Let’s pretend that everyone has a toolbox. My toolbox came with many wonderful skills from my loving parents and whatever life experience I had gained by 24. And just like me, you have your own tool box of skills and coping mechanisms that you pull out when you need them. Some people, unfortunately, have to build their own tool box from scratch while others may have tools, but they don’t exactly work well. My tools to properly apologize were nonexistent. What’s great, though, is that there are others out there who share their toolboxes with the world.
So I went to Google and asked “How do I apologize?” There are so many results, I instantly felt validation that I was not alone in needing to learn this skill. That’s great! I dive in and, boom, I have learned how to apologize! I know all the steps to make it sincere and concise. Easy! Or so I thought…Reading was not the same as actually putting my research to practice. Plus, as I sat with these many results and I realized I don’t actually like apologizing. But why?
MY PRIDE
This is another caveat about personal growth. You have to set your pride aside. At many of your points of personal growth, you may notice that your friend and companion, Pride, will often be in the way of whatever lesson you need to learn. Retraining yourself to be a better version is a very humbling experience. Your pride can cloud your judgement in an effort to protect yourself from feeling the shame and guilt personal growth often digs up. This was a box I didn’t mean to open, but it spilled out on its own. And that happens.
So, I take a deep breath and ask myself why I don’t like apologizing. It all came down to the fact that apologizing felt like I had done something with malicious intent or like I was admitting I had done wrong when I knew what I had done felt like the right move in the moment. Well, the chips fell as they did, and now the other party needed an apology. I needed to set my pride aside because sometimes, we are wrong, and sometimes, the best intentions can still lead to people getting hurt. Doing what you think is right at the time doesn’t mean it’s not wrong overall. These self realizations were not learned in one sitting. This was over months of encountering moments where an apology was needed, but I didn’t want to give it. Then I finally asked myself, “Was the pride of being in [what I thought was] the right worth this relationship? Was not apologizing worth the outcome?” It never was.
This small box had a lot of weight to it.
And this particular lesson stung. I knew I was better than this.
“Good,” I thought. “That means I learned something.” So now I had this new tool that I didn’t really know how to use well. But I tried.
I remember a few spats I had with my significant other where we’d do the “go cool down and pretend everything’s fine until it was” strategy. And then I thought, “I have to apologize. I want to make this better and my pride isn’t going to get in the way anymore.” So I apologized based on what I had learned online was a sincere way to apologize. Saying I was “sorry for ____ and that next time I will ____. In this instance, I had to apologize for getting ridiculously upset over something.
“I’m sorry I got upset for [this thing] and next time I’ll communicate better about what I need.”
It was clunky, uncomfortable, and I just wanted the whole thing over with and for us to be on good terms again.
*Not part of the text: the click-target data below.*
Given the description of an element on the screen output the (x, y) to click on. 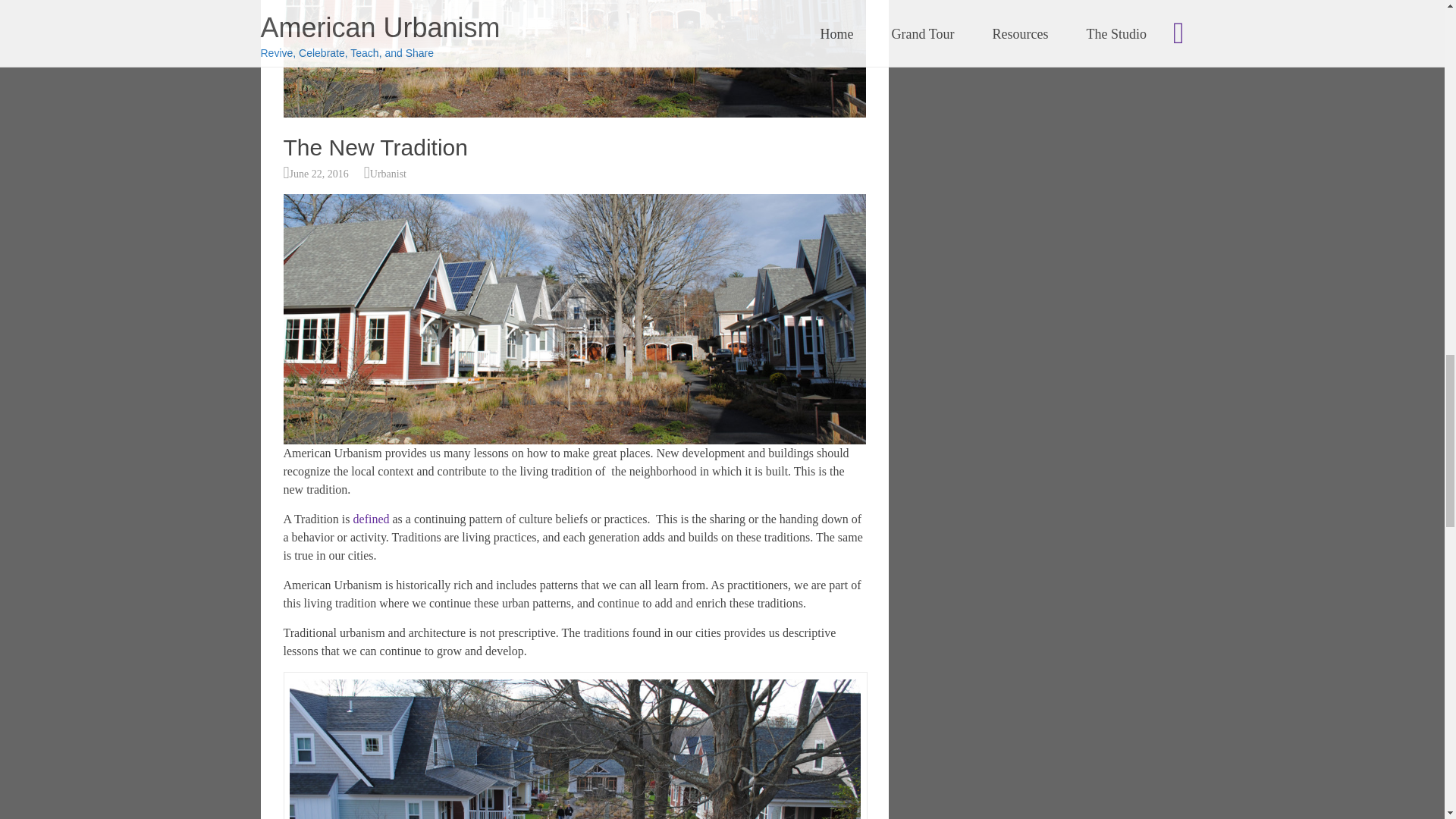
The New Tradition (574, 113)
June 22, 2016 (319, 173)
The New Tradition (574, 58)
Urbanist (387, 173)
The New Tradition (375, 147)
defined (371, 518)
Given the description of an element on the screen output the (x, y) to click on. 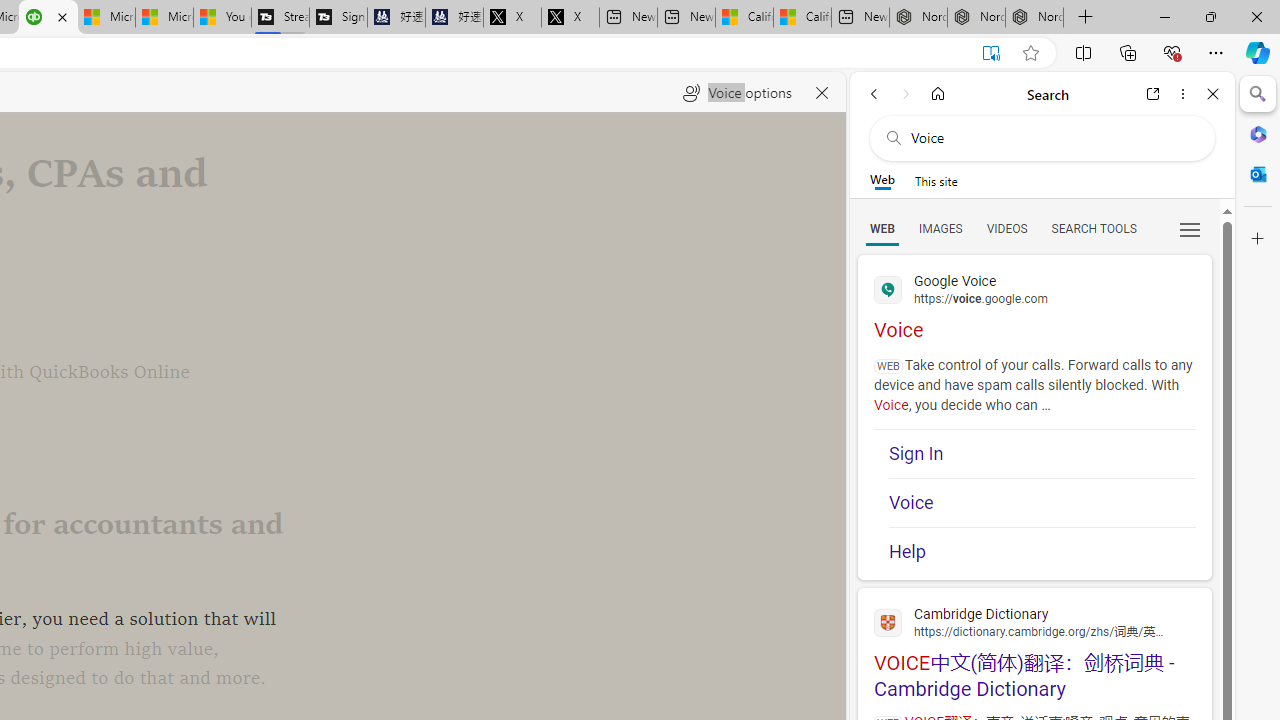
Web scope (882, 180)
Help (1042, 551)
Voice options (737, 92)
Sign In (1042, 453)
Forward (906, 93)
Open link in new tab (1153, 93)
Sign In (1042, 453)
Customize (1258, 239)
Nordace Siena Pro 15 Backpack (976, 17)
Microsoft Start Sports (106, 17)
Given the description of an element on the screen output the (x, y) to click on. 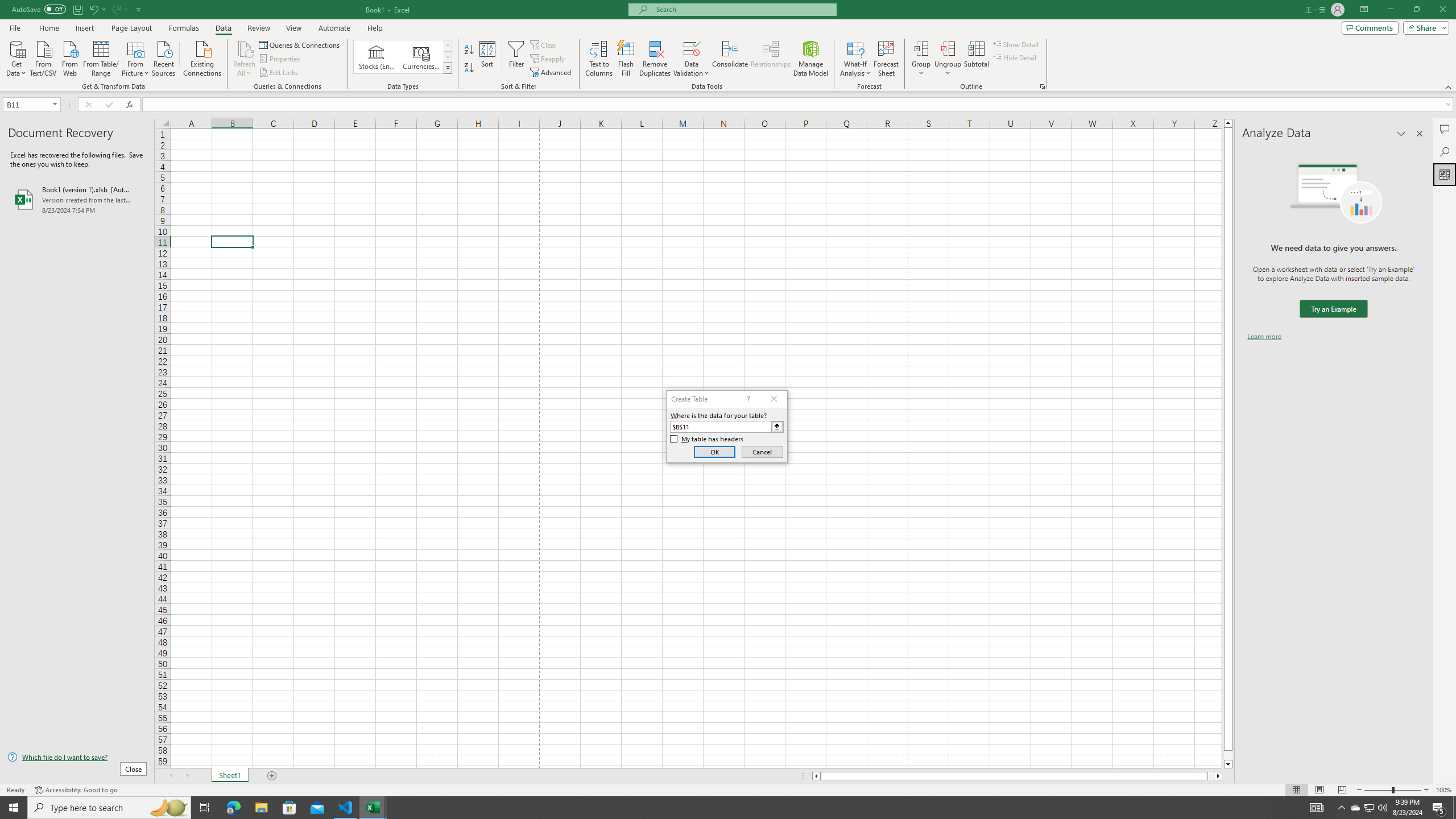
Recent Sources (163, 57)
Properties (280, 58)
Data Types (448, 67)
Manage Data Model (810, 58)
Given the description of an element on the screen output the (x, y) to click on. 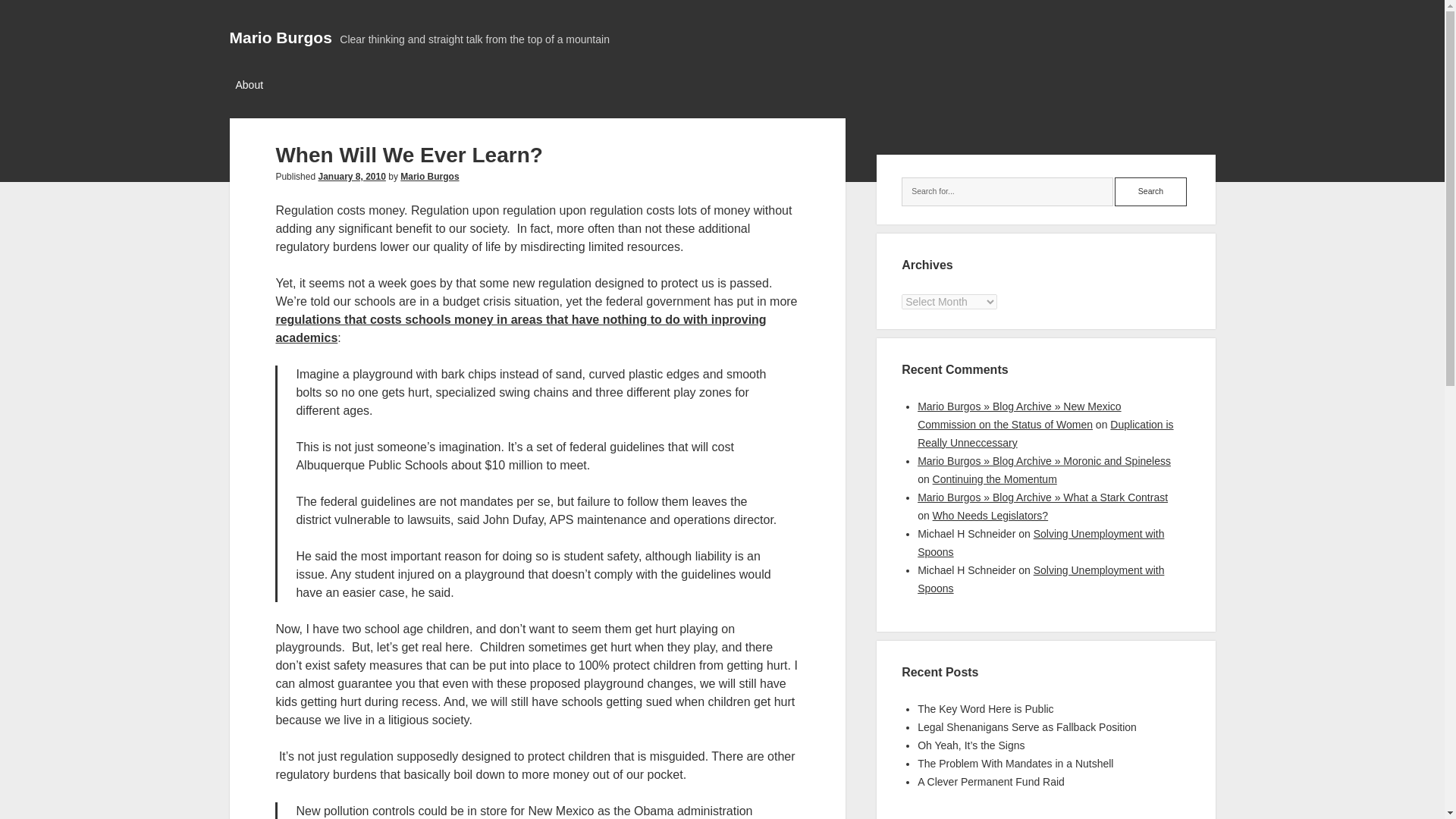
Duplication is Really Unneccessary (1045, 433)
Solving Unemployment with Spoons (1040, 579)
Search (1150, 191)
Legal Shenanigans Serve as Fallback Position (1027, 727)
About (248, 85)
E-mail reporter Hailey Heinz! (534, 765)
E-mail reporter Hailey Heinz! (535, 674)
January 8, 2010 (351, 176)
Continuing the Momentum (995, 479)
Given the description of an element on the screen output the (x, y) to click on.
But I did it. I taught myself how to apologize without my pride getting in the way. **Cue video game leveling up music**
This is something I have worked on for years at this point, and now, apologizing is a lot easier. I do want to make amends when things go awry, but the act of apologizing was not natural to me. Plus, this lesson was actually a deeper, more complex issue than I thought. Like all muscles need to be exercised, the skills and tools you acquire need to be practiced and honed. This is done over time. You don’t wake up a better person, you cultivate the qualities you believe will make you a better person over time.
I don’t know what’s in your toolbox or how many boxes you have to unpack. You may not have a lot of tools, and some tools you may need to retire. You may have one box or a whole room stacked with them. But if you’re willing to do the work, pick a box and start unpacking. The tools are out there to find when you need them.